Supplied entries Start Marker

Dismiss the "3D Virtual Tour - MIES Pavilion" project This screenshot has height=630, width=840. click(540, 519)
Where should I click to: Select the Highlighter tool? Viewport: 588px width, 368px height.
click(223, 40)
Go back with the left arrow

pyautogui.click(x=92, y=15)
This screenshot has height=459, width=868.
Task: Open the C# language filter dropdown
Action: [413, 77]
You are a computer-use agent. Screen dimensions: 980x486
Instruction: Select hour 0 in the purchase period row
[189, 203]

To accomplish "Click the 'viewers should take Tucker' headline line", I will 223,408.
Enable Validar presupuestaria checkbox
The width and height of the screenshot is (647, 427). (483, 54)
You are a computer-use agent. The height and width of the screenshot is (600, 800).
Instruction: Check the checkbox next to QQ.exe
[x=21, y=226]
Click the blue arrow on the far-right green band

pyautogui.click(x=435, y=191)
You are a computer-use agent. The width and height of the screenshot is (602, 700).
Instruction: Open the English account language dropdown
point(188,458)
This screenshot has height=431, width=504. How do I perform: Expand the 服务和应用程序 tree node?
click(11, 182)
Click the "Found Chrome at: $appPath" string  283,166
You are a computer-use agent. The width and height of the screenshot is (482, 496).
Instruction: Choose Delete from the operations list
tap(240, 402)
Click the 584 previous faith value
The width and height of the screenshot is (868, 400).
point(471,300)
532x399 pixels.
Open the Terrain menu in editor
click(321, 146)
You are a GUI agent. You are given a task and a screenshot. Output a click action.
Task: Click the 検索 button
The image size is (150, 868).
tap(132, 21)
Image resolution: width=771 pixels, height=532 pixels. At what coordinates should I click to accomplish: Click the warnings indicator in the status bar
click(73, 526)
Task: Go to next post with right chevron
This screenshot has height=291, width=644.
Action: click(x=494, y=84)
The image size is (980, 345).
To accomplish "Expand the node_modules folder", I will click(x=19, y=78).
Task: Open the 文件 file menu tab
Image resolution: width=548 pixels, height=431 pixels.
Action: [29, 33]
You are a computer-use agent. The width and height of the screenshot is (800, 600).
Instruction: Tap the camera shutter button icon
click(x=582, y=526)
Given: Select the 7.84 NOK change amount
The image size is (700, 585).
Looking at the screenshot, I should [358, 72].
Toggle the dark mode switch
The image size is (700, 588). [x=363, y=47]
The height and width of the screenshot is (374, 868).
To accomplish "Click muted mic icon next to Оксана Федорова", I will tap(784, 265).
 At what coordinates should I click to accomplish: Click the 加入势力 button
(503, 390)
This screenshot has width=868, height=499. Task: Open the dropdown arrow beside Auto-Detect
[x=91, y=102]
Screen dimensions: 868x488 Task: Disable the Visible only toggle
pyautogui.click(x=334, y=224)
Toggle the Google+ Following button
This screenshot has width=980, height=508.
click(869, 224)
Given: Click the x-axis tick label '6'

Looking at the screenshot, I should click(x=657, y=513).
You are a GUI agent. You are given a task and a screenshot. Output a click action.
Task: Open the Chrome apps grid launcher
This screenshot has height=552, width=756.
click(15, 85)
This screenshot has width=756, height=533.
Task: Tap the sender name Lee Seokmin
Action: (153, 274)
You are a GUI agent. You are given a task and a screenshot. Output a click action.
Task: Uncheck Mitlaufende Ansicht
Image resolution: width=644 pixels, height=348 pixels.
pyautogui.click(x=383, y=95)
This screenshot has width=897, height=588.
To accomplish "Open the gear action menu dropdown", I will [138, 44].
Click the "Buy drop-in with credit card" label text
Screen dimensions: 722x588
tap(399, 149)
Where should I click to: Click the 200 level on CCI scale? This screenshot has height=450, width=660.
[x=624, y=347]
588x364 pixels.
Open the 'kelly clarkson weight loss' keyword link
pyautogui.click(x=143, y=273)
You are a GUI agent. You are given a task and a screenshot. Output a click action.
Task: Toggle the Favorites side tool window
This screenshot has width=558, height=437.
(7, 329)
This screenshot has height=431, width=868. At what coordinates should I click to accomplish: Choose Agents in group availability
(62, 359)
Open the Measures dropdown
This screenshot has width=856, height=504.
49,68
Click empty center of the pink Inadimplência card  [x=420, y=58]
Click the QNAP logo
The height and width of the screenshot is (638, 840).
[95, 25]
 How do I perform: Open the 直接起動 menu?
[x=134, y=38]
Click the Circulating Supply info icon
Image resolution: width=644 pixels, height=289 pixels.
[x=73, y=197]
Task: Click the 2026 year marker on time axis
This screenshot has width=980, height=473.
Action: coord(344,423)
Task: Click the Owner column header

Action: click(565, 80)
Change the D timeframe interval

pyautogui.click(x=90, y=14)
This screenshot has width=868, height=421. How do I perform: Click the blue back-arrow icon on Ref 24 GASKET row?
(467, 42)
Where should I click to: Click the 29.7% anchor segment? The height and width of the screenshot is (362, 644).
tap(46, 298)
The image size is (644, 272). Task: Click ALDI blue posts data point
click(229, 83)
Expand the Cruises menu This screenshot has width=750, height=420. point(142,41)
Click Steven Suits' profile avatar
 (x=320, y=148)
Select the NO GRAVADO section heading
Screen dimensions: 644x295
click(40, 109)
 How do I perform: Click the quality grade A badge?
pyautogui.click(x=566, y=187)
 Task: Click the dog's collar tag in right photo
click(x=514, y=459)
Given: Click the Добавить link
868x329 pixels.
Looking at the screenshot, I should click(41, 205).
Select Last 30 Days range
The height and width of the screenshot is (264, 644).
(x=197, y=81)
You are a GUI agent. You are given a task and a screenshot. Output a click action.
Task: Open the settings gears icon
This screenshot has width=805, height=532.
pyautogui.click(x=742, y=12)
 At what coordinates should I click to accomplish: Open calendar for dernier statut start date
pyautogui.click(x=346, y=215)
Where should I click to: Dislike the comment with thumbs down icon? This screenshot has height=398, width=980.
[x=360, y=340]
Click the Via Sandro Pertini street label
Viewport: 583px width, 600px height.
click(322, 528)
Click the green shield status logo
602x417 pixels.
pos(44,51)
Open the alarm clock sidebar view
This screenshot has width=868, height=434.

Supplied entries End Marker

» **Task item**: Every record listed above needs to be written out again exactly.

» **Response for this exercise**:
Dismiss the "3D Virtual Tour - MIES Pavilion" project This screenshot has height=630, width=840. click(540, 519)
Where should I click to: Select the Highlighter tool? Viewport: 588px width, 368px height.
click(223, 40)
Go back with the left arrow

pyautogui.click(x=92, y=15)
This screenshot has height=459, width=868.
Task: Open the C# language filter dropdown
Action: [413, 77]
You are a computer-use agent. Screen dimensions: 980x486
Instruction: Select hour 0 in the purchase period row
[189, 203]

To accomplish "Click the 'viewers should take Tucker' headline line", I will 223,408.
Enable Validar presupuestaria checkbox
The width and height of the screenshot is (647, 427). (483, 54)
You are a computer-use agent. The height and width of the screenshot is (600, 800).
Instruction: Check the checkbox next to QQ.exe
[x=21, y=226]
Click the blue arrow on the far-right green band

pyautogui.click(x=435, y=191)
You are a computer-use agent. The width and height of the screenshot is (602, 700).
Instruction: Open the English account language dropdown
point(188,458)
This screenshot has height=431, width=504. How do I perform: Expand the 服务和应用程序 tree node?
click(11, 182)
Click the "Found Chrome at: $appPath" string  283,166
You are a computer-use agent. The width and height of the screenshot is (482, 496).
Instruction: Choose Delete from the operations list
tap(240, 402)
Click the 584 previous faith value
The width and height of the screenshot is (868, 400).
point(471,300)
532x399 pixels.
Open the Terrain menu in editor
click(321, 146)
You are a GUI agent. You are given a task and a screenshot. Output a click action.
Task: Click the 検索 button
The image size is (150, 868).
tap(132, 21)
Image resolution: width=771 pixels, height=532 pixels. At what coordinates should I click to accomplish: Click the warnings indicator in the status bar
click(73, 526)
Task: Go to next post with right chevron
This screenshot has height=291, width=644.
Action: click(x=494, y=84)
The image size is (980, 345).
To accomplish "Expand the node_modules folder", I will click(x=19, y=78).
Task: Open the 文件 file menu tab
Image resolution: width=548 pixels, height=431 pixels.
Action: [29, 33]
You are a computer-use agent. The width and height of the screenshot is (800, 600).
Instruction: Tap the camera shutter button icon
click(x=582, y=526)
Given: Select the 7.84 NOK change amount
The image size is (700, 585).
Looking at the screenshot, I should [358, 72].
Toggle the dark mode switch
The image size is (700, 588). [x=363, y=47]
The height and width of the screenshot is (374, 868).
To accomplish "Click muted mic icon next to Оксана Федорова", I will tap(784, 265).
 At what coordinates should I click to accomplish: Click the 加入势力 button
(503, 390)
This screenshot has width=868, height=499. Task: Open the dropdown arrow beside Auto-Detect
[x=91, y=102]
Screen dimensions: 868x488 Task: Disable the Visible only toggle
pyautogui.click(x=334, y=224)
Toggle the Google+ Following button
This screenshot has width=980, height=508.
click(869, 224)
Given: Click the x-axis tick label '6'

Looking at the screenshot, I should click(x=657, y=513).
You are a GUI agent. You are given a task and a screenshot. Output a click action.
Task: Open the Chrome apps grid launcher
This screenshot has height=552, width=756.
click(15, 85)
This screenshot has width=756, height=533.
Task: Tap the sender name Lee Seokmin
Action: (153, 274)
You are a GUI agent. You are given a task and a screenshot. Output a click action.
Task: Uncheck Mitlaufende Ansicht
Image resolution: width=644 pixels, height=348 pixels.
pyautogui.click(x=383, y=95)
This screenshot has width=897, height=588.
To accomplish "Open the gear action menu dropdown", I will [138, 44].
Click the "Buy drop-in with credit card" label text
Screen dimensions: 722x588
tap(399, 149)
Where should I click to: Click the 200 level on CCI scale? This screenshot has height=450, width=660.
[x=624, y=347]
588x364 pixels.
Open the 'kelly clarkson weight loss' keyword link
pyautogui.click(x=143, y=273)
You are a GUI agent. You are given a task and a screenshot. Output a click action.
Task: Toggle the Favorites side tool window
This screenshot has width=558, height=437.
(7, 329)
This screenshot has height=431, width=868. At what coordinates should I click to accomplish: Choose Agents in group availability
(62, 359)
Open the Measures dropdown
This screenshot has width=856, height=504.
49,68
Click empty center of the pink Inadimplência card  [x=420, y=58]
Click the QNAP logo
The height and width of the screenshot is (638, 840).
[95, 25]
 How do I perform: Open the 直接起動 menu?
[x=134, y=38]
Click the Circulating Supply info icon
Image resolution: width=644 pixels, height=289 pixels.
[x=73, y=197]
Task: Click the 2026 year marker on time axis
This screenshot has width=980, height=473.
Action: coord(344,423)
Task: Click the Owner column header

Action: click(565, 80)
Change the D timeframe interval

pyautogui.click(x=90, y=14)
This screenshot has width=868, height=421. How do I perform: Click the blue back-arrow icon on Ref 24 GASKET row?
(467, 42)
Where should I click to: Click the 29.7% anchor segment? The height and width of the screenshot is (362, 644).
tap(46, 298)
The image size is (644, 272). Task: Click ALDI blue posts data point
click(229, 83)
Expand the Cruises menu This screenshot has width=750, height=420. point(142,41)
Click Steven Suits' profile avatar
 (x=320, y=148)
Select the NO GRAVADO section heading
Screen dimensions: 644x295
click(40, 109)
 How do I perform: Click the quality grade A badge?
pyautogui.click(x=566, y=187)
 Task: Click the dog's collar tag in right photo
click(x=514, y=459)
Given: Click the Добавить link
868x329 pixels.
Looking at the screenshot, I should click(41, 205).
Select Last 30 Days range
The height and width of the screenshot is (264, 644).
(x=197, y=81)
You are a GUI agent. You are given a task and a screenshot. Output a click action.
Task: Open the settings gears icon
This screenshot has width=805, height=532.
pyautogui.click(x=742, y=12)
 At what coordinates should I click to accomplish: Open calendar for dernier statut start date
pyautogui.click(x=346, y=215)
Where should I click to: Dislike the comment with thumbs down icon? This screenshot has height=398, width=980.
[x=360, y=340]
Click the Via Sandro Pertini street label
Viewport: 583px width, 600px height.
click(322, 528)
Click the green shield status logo
602x417 pixels.
pos(44,51)
Open the alarm clock sidebar view
This screenshot has width=868, height=434.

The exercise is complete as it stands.